Research shows that ecosystem services have significant economic value. For example, a study published in the journal Nature Communications estimated that the global value of ecosystem services provided by forests is around $16.2 trillion per year. This highlights the critical importance of forests for human well-being and sustainable development.

Forests contribute to improved livelihoods

Forests are essential for the livelihoods of millions of people around the world. They provide employment and income for forest-dependent communities and support the livelihoods of many others through the products and services they provide.

Research has shown that sustainable forest management can support these livelihoods while also conserving biodiversity and mitigating climate change.

For example, a study published in the journal Environmental Science and Policy found that community-based forest management in Nepal had led to improvements in forest health, biodiversity conservation, and community livelihoods.

As we celebrate the International Day of Forests, we must commit to protecting and restoring our forests.
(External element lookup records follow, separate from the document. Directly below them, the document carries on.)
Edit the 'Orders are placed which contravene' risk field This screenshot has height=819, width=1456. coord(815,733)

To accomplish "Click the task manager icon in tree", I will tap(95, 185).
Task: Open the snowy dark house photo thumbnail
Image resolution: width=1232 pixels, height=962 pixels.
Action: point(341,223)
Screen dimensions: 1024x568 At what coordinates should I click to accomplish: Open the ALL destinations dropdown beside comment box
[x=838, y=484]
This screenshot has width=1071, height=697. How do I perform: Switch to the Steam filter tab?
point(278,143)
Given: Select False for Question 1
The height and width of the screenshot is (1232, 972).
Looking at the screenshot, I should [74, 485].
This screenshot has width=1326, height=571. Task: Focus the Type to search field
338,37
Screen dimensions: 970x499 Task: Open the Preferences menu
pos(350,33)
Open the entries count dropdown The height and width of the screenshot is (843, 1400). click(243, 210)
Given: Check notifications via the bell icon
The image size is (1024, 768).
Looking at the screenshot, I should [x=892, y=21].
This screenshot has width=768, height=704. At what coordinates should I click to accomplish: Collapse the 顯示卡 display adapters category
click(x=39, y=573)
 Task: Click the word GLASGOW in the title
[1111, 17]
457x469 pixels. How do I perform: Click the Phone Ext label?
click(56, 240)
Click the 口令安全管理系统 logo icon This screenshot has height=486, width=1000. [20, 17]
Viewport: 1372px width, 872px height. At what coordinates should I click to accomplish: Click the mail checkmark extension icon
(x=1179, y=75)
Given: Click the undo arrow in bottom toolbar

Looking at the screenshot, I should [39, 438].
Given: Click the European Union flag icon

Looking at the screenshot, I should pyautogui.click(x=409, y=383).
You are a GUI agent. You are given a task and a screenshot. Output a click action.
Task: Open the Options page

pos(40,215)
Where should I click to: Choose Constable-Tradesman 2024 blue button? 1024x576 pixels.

This requires action at all levels, from individual choices to national and international policies.

We can support sustainable forestry practices, reduce our consumption of products that contribute to deforestation, and advocate for policies that protect forests and their biodiversity for the well-being of the current and future generations.


The author is a Communications and Advocacy Specialist, a mentor at the African Women Leaders in Agroecology-Initiative, Chairperson of National and International Engagements at Inter-Sectoral Forum on Agrobiodiversity and Agroecology (ISFAA), and Treasurer of the Board at the Association of Media Women in Kenya (AMWIK)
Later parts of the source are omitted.